De Afdeling heeft de zaak op een zitting behandeld op 22 april 2022, waar [appellant], bijgestaan door mr. A.T. Leigh, advocaat te Haarlem, en de raad, vertegenwoordigd door mr. M. Doets, zijn verschenen.

Overwegingen

Inleiding

1.       [appellant] is advocaat en nam in elk geval ten tijde van belang in die hoedanigheid deel aan het High Trust-programma van de raad. Uitgangspunt van dit programma is dat de vraag of een zaak in aanmerking komt voor een toevoeging niet langer door de raad naar aanleiding van een aanvraag om toevoeging, maar door de rechtsbijstandverlener voorafgaand aan het indienen van de aanvraag wordt beoordeeld. Afgegeven toevoegingen en vastgestelde vergoedingen worden vervolgens achteraf steekproefsgewijs gecontroleerd.

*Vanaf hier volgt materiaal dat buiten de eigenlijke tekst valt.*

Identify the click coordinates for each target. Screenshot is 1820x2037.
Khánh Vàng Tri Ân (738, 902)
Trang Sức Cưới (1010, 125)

2.       [appellant] heeft bij formulieren van 12 juli 2018 aanvragen voor drie toevoegingen voor strafzaken ingediend bij de raad. De raad heeft deze toevoegingen op 16 en 19 juli 2018 verleend. Bij besluiten van 6 december 2018 heeft de raad aan [appellant] drie maal een vergoeding toegekend van € 661,86.

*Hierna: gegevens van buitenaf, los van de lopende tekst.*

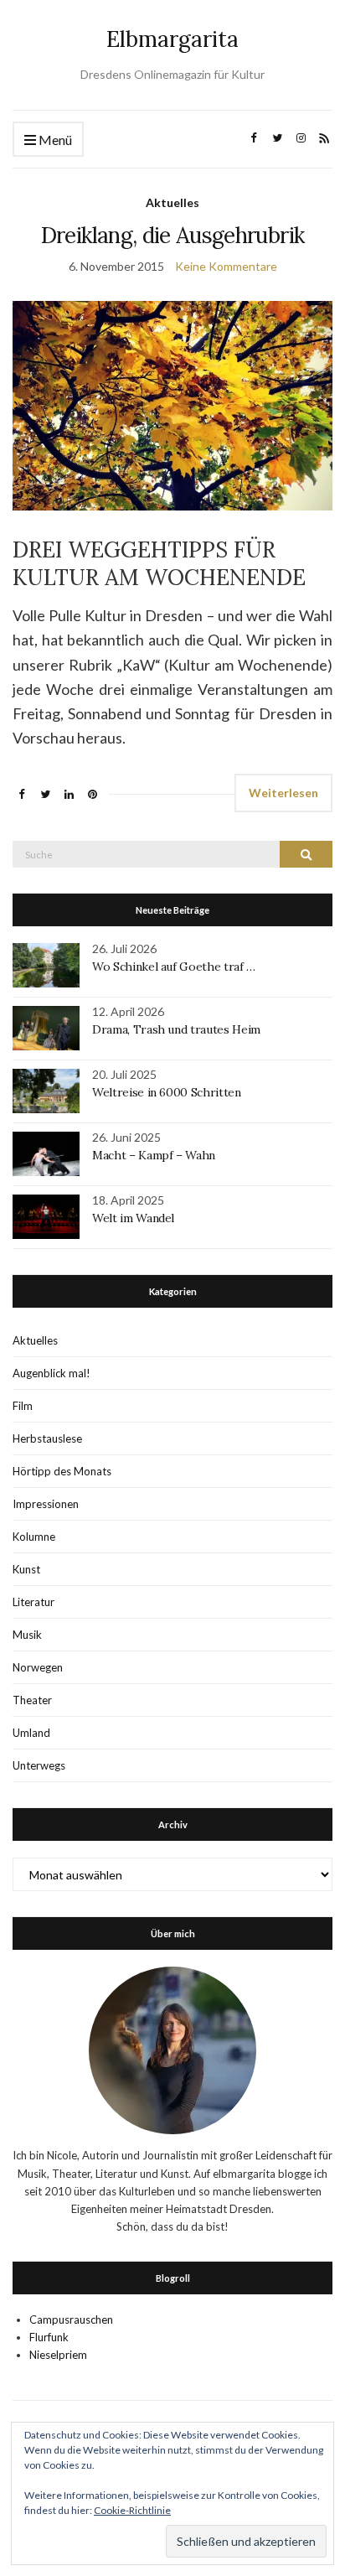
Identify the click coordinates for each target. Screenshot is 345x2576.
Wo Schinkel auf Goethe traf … (173, 966)
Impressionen (46, 1504)
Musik (27, 1634)
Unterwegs (39, 1765)
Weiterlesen (283, 792)
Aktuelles (172, 202)
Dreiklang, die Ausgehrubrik (172, 235)
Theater (32, 1700)
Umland (31, 1732)
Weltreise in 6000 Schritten (166, 1092)
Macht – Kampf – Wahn (153, 1155)
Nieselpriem (58, 2354)
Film (23, 1405)
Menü (54, 140)
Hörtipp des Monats (62, 1471)
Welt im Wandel (135, 1218)
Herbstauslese (47, 1438)
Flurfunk (49, 2337)
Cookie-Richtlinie (132, 2510)
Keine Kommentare (226, 266)
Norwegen (38, 1667)
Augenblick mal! (51, 1373)
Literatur (33, 1602)
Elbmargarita (172, 39)
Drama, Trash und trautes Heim (176, 1029)
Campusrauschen (71, 2319)
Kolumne (34, 1536)
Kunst (26, 1569)
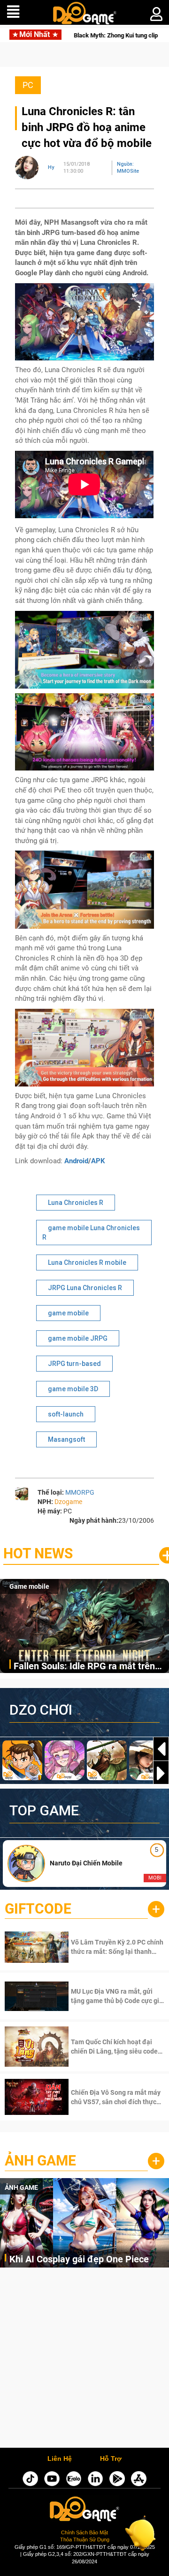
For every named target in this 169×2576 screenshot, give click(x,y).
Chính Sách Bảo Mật (84, 2532)
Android (76, 1161)
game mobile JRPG (78, 1338)
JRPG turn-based (74, 1363)
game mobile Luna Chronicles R (91, 1232)
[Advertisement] (84, 2360)
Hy (51, 167)
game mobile (68, 1313)
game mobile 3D (73, 1389)
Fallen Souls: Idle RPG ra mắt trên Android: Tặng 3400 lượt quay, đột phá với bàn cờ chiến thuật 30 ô (84, 1666)
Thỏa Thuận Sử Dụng (84, 2539)
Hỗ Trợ (111, 2459)
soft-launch (66, 1414)
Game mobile (29, 1586)
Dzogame (68, 1501)
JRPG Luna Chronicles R (85, 1288)
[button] (161, 1773)
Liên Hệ (59, 2459)
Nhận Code (105, 1946)
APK (98, 1161)
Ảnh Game (40, 2160)
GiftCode (38, 1909)
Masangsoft (66, 1439)
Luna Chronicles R (75, 1202)
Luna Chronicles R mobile (87, 1262)
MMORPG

3.       Naar aanleiding van een op 21 oktober 2019 verrichte steekproef heeft de raad de aan [appellant] toegekende vergoeding bij besluit van 31 januari 2020 en twee onderscheiden besluiten van 6 februari 2020 ingetrokken. De raad heeft deze besluiten bij besluit van 9 juli 2020 gehandhaafd. Volgens de raad bevonden de strafprocedures waarvoor om toevoegingen was gevraagd zich nog in een te vroeg stadium om toevoegingen te verstrekken. Daarbij vallen de werkzaamheden met betrekking tot de consultatiebijstand en inverzekeringstelling onder eerder verstrekte piketvergoedingen. Omdat rechtsbijstand in deze zaken niet noodzakelijk was, heeft [appellant] geen aanspraak op vergoedingen, aldus de raad.

Beroep

4.       De rechtbank heeft vooropgesteld dat uit het beleid van de raad volgt dat voor een strafzaak bij de politierechter in principe pas een toevoeging wordt verleend als een dagvaarding is uitgevaardigd. Tot dat moment wordt de rechtzoekende geacht zelfstandig voor zijn belangen op te komen. Tussen partijen is niet in geschil dat in de zaken waarvoor vergoedingen aan [appellant] waren toegekend geen dagvaardingen zijn uitgevaardigd. Uit het beleid van de raad volgt verder dat in een aantal uitzonderingssituaties toch een toevoeging kan worden verstrekt als nog geen dagvaarding is uitgevaardigd. De rechtbank is niet gebleken dat een van die situaties zich in dit geval heeft voorgedaan. Daarbij heeft de raad terecht opgemerkt dat dat de werkzaamheden met betrekking tot de consultatiebijstand en inverzekeringstelling vallen onder eerder verstrekte piketvergoedingen. Tot slot is ook niet gebleken dat [appellant] substantiële werkzaamheden heeft verricht voor het bewerkstelligen van het sepot. De rechtbank volgt [appellant] dan ook niet in zijn standpunt dat de besluitvorming van de raad in strijd is met het door hem gevoerde beleid.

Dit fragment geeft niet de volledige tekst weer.